Comme l'a laissé entendre Eric Woerth dans le journal de TF1 d'hier soir, les annonces risquent de porter seulement sur la pénibilité et les polypensionnés. Pour ce qui est du recul de l'âge de départ à la retraite, le ministre du Travail maintient son cap, considérant qu'"en proposant 62 ans, le gouvernement a fait un choix raisonnable et en même temps un choix qui est incontournable pour assurer le financement des retraites des Français".

D'après le site du parisien.fr, le mouvement est "susceptible de se durcir". Dans le courant de cet après-midi, l'intersyndicale doit se réunir pour lui "donner suite ou non". A l'initiative de FO, l'idée d'une grève générale se dessine de plus en plus, "si possible dans l'unité syndicale". Une perspective "que ne rejette pas la CGT", note le site.

Pour le secrétaire général de la CFDT, rapporte leparisien.fr, "il faut que le gouvernement parle vite". A défaut, "la radicalité" menace de se s'installer, car "on n'a pas d'autre solution que de continuer" a déclaré François Chérèque.
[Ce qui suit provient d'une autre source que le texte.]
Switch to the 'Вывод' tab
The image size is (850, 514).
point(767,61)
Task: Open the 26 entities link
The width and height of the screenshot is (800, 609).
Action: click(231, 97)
Alors que l'examen du projet de loi en­tamé hier à l'Assemblée nationale devrait durer encore une semaine, les syndicats ont annoncé l'organisation d'une éventuelle manifestation le samedi 18 septembre. Trois jours auparavant, précise latribune.fr, l'Assemblée nationale se prononcera "par un vote solennel sur l'ensemble du texte que le Sénat doit examiner à son tour en octobre". L'objectif du gouvernement est en effet clair : "Faire adopter définitivement cette réforme par le parlement à la fin du mois d'octobre, début novembre."
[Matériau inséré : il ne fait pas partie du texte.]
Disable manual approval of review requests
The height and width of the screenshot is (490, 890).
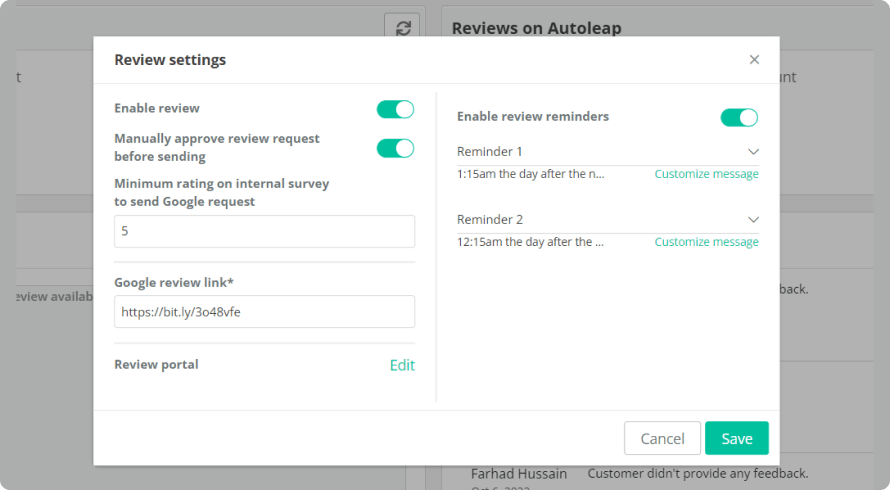pos(395,148)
L'Unocam contre la taxe sur les complémentaires
L'Union nationale des organismes d'assurance maladie complémentaire (Unocam) vient de faire parvenir au Premier ministre, François Fillon, une lettre "pour l'engager à retirer" le projet de taxe qui menace les complémentaires santé. Comme l'indiquent lesechos.fr (page 18), les assureurs, mutuelles et institutions de prévoyance "concernés par ce projet de ponction de 3,5 %, destinée à apporter 1,1 milliard d'euros en 2011 au financement de la dette sociale, semblent décidés à faire arbitrer cet épineux sujet en haut lieu au sein du gouvernement".

Depuis l'annonce il y a une semaine de cette nouvelle taxe de 3,5% sur les contrats "solidaires et responsables", les critiques n'ont pas manqué. Le président de la Mutualité Française, Jean-Pierre Davant, qui s'est immédiatement opposé à cette taxe, a ainsi prévenu que "mécaniquement, les cotisations allaient augmenter". "De nombreux Français, souligne l'Unocam, constatent que leur protection complémentaire en santé est de plus en plus chère dans un contexte de désengagement des régimes obligatoires d'assurance maladie." Le 6 septembre, les mutuelles d'Unités (MAE, MGEN, MGET, MNH, MNT) se sont associées aux réactions de la FNMF dans un communiqué dénonçant "une mesure injuste qui accroîtra les inégalités dans l'accès aux soins".